Document excerpt:
-----
Execution Is Getting Cheap. Ambition Is Getting Weird.
AI is making it easier to make the thing. The stranger question is what happens when the bottleneck moves from effort to desire, from “can I do this?” to “what was I actually trying to build?"
For a long time, execution was a very convenient excuse.
Not a fake excuse. A real one. Making things was hard, man. Building a company was harder. Publishing consistently was hardest. Designing a product, launching a campaign, writing the essay, editing the video, building the landing page, analyzing the data, making the deck, sending the email, following up, doing the second version, doing the third version after the second version revealed you were maybe not the visionary you briefly became in the shower.
Hard.
Annoying.
Expensive.
Time-consuming in the specific way that makes you look up at 7:48 p.m. and realize you have eaten one protein bar and developed a personal relationship with a spreadsheet.
So we all got to say some version of the same thing…
I would, but I do not have the time.
I would, but I do not have the team.
I would, but I do not have the budget.
I would, but I do not have the design skills, the writing skills, the research help, the analytics setup, the editor, the operator, the intern, the agency, the growth person, the mysterious adult in the room who apparently knows how to make a go-to-market motion stop looking like a Google Doc fell down the stairs.
Some of that was true.
A lot of it still is.
But AI is starting to make those excuses less comfortable. Not gone. Please do not become the person who says “you can build anything now” after prompting a chatbot to make a todo app that stores everyone’s passwords in a text file named `final_final_secure.txt`. The world is still full of real constraints. Distribution is hard. Quality is hard. Trust is hard. Money remains, inconveniently, money.
Still, something has shifted.
The gap between idea and artifact is shrinking. You can get a draft faster. A prototype faster. A visual direction faster. A research summary faster. A first campaign faster. A rough analysis faster. A weird little workflow that does the annoying first pass faster. The blank page is less blank. The first version is less expensive. The distance between “I wonder if” and “here is something I can react to” is collapsing.
Which sounds like pure good news.
It is good news.
It is also going to make ambition extremely weird.
when execution gets cheaper, taste gets louder
The first obvious shift is that taste becomes more valuable. I have been beating this drum enough that the drum has probably filed a formal complaint, but it remains true all the same… when everyone can make more stuff, the advantage moves to knowing what should exist.
But there is another layer underneath taste.
Taste is not just the ability to say “this is good” or “this is bad.” Taste is a relationship with desire. It is knowing what you are trying to make real. It is having enough internal signal to recognize when the machine produced something technically correct and spiritually unemployed. It is being able to look at ten decent options and feel the one that has a pulse.
That sounds nice until you realize how much of modern work has trained us to avoid that feeling.
A lot of work is built around external validation. What is the benchmark? What is the competitor doing? What does the algorithm reward? What did the customer ask for? What did the board like? What did the previous campaign prove? What does the dashboard say? What would be safest to ship before the meeting where everyone pretends the problem is prioritization and not fear holding a reusable water bottle it received at a SaaS offsite?
-----
Assigned task: Copy, word for word, the stretch of the piece on AI and cheap execution from "Not a fake excuse." through "with a spreadsheet.".

Information shown:
-----
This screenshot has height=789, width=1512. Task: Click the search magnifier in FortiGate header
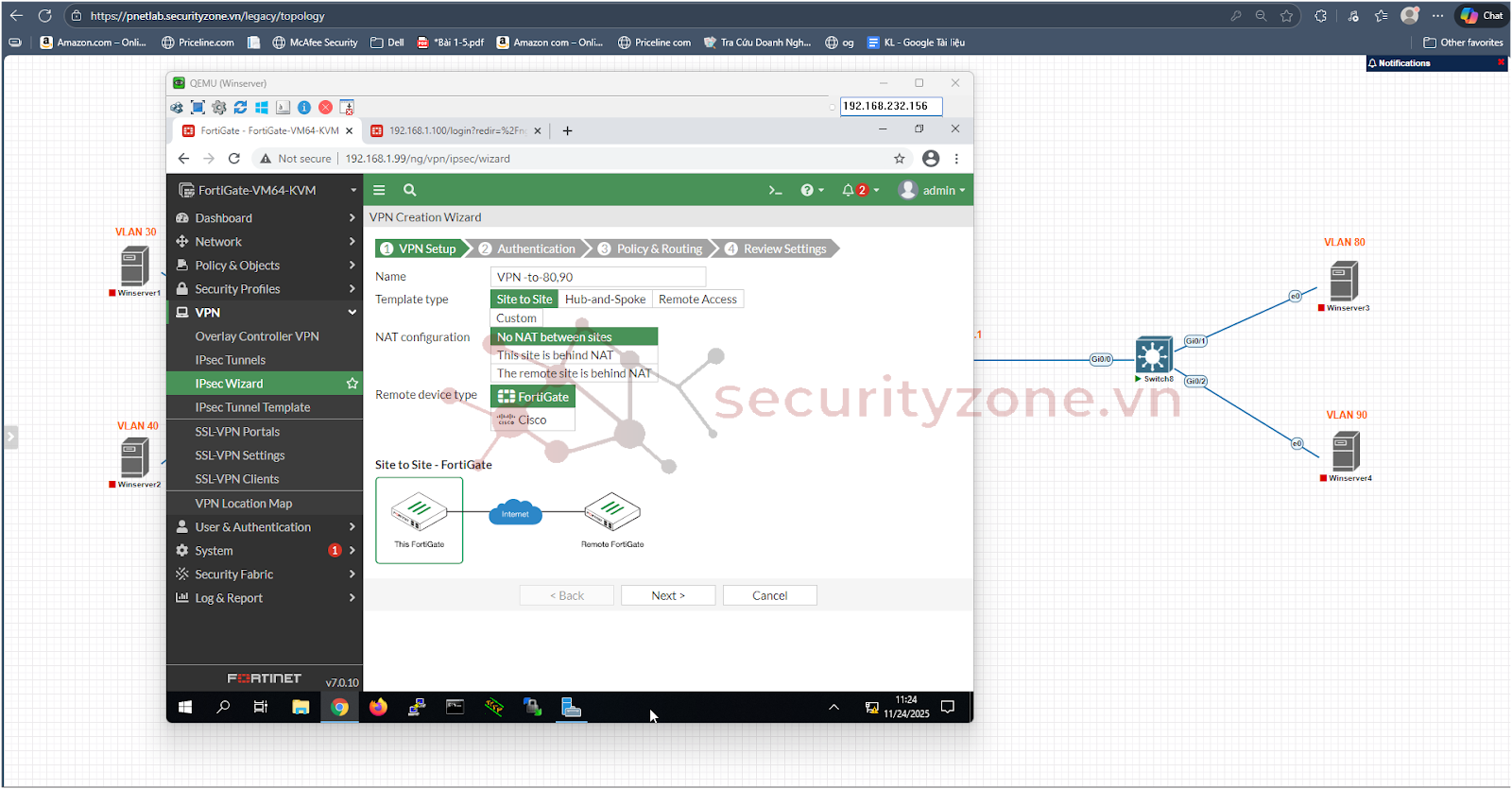click(x=410, y=190)
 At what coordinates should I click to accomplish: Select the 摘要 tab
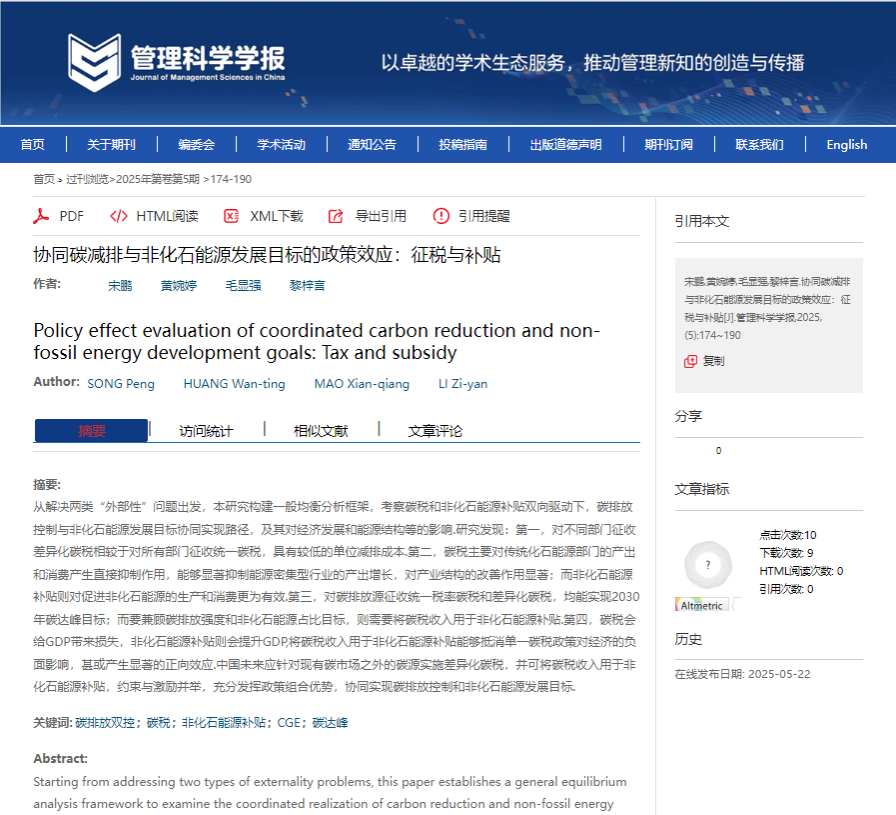(92, 431)
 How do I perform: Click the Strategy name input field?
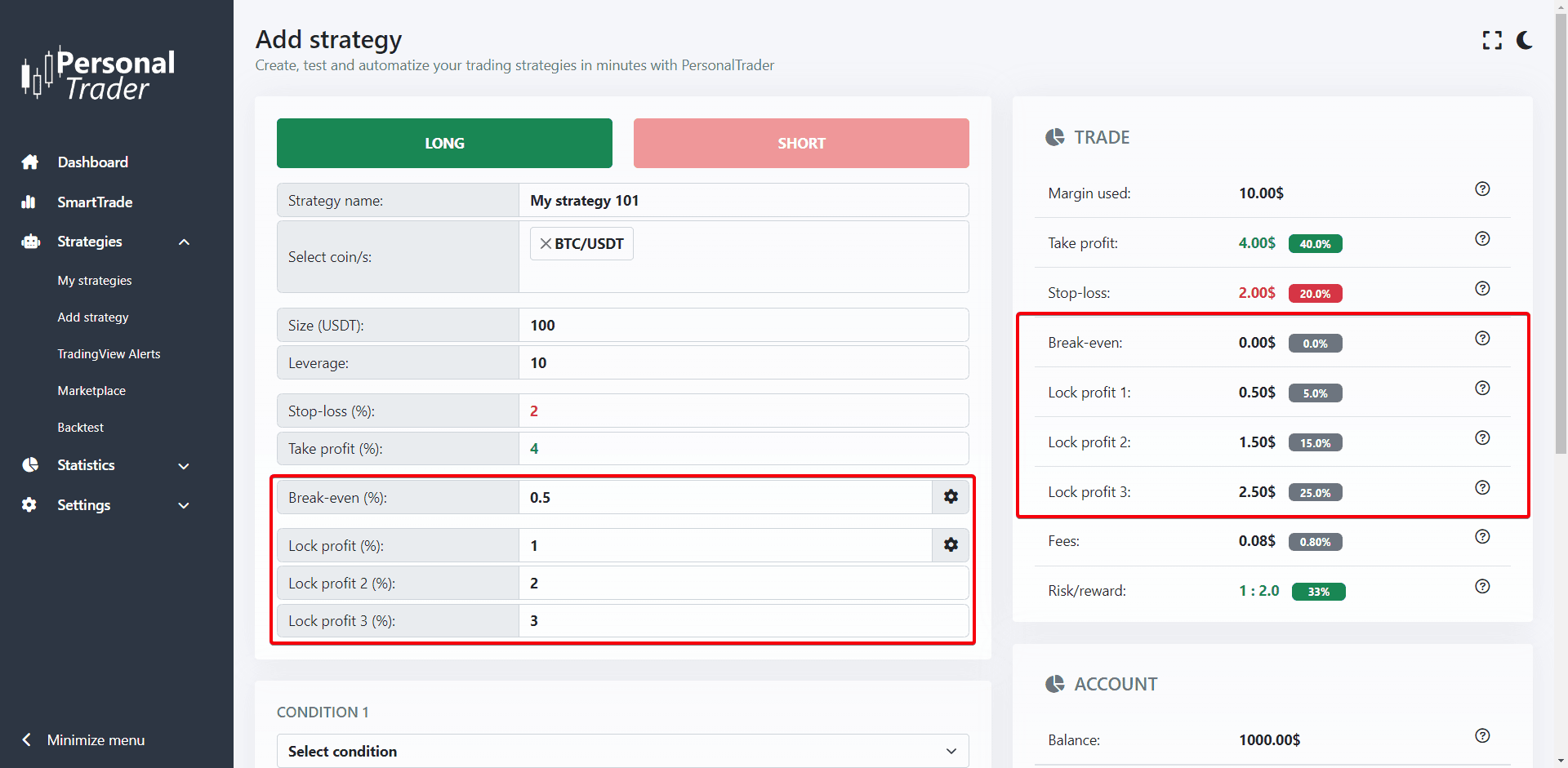[x=743, y=201]
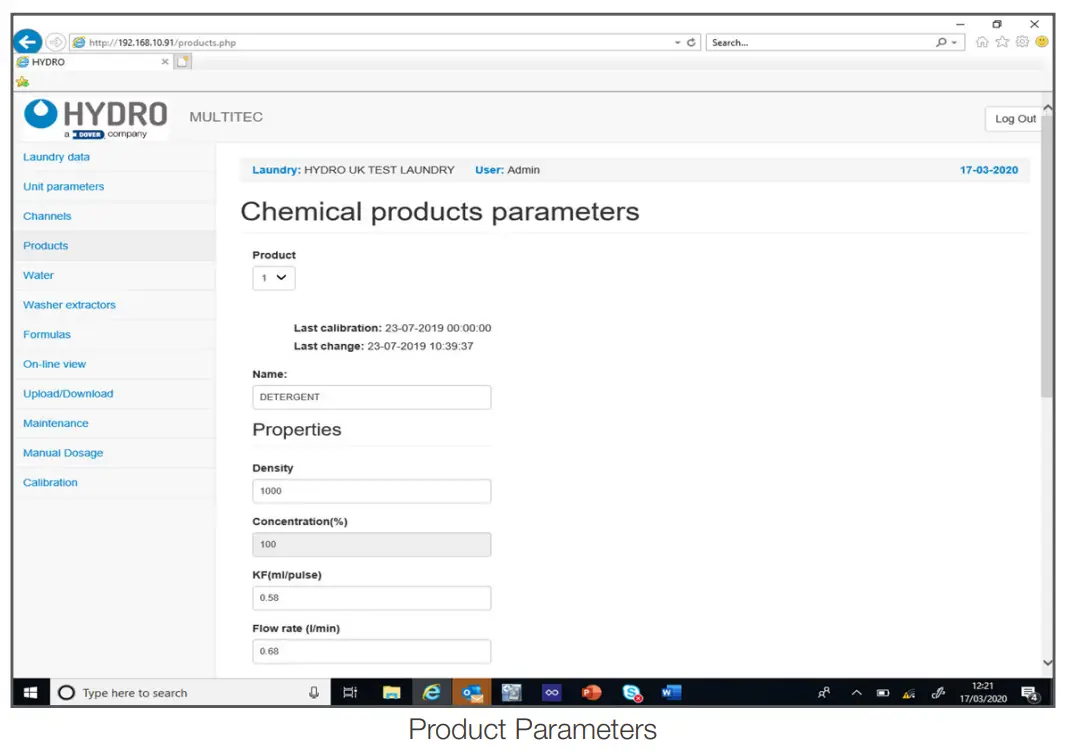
-----
Exercise solution:
Not a fake excuse. A real one. Making things was hard, man. Building a company was harder. Publishing consistently was hardest. Designing a product, launching a campaign, writing the essay, editing the video, building the landing page, analyzing the data, making the deck, sending the email, following up, doing the second version, doing the third version after the second version revealed you were maybe not the visionary you briefly became in the shower.
Hard.
Annoying.
Expensive.
Time-consuming in the specific way that makes you look up at 7:48 p.m. and realize you have eaten one protein bar and developed a personal relationship with a spreadsheet.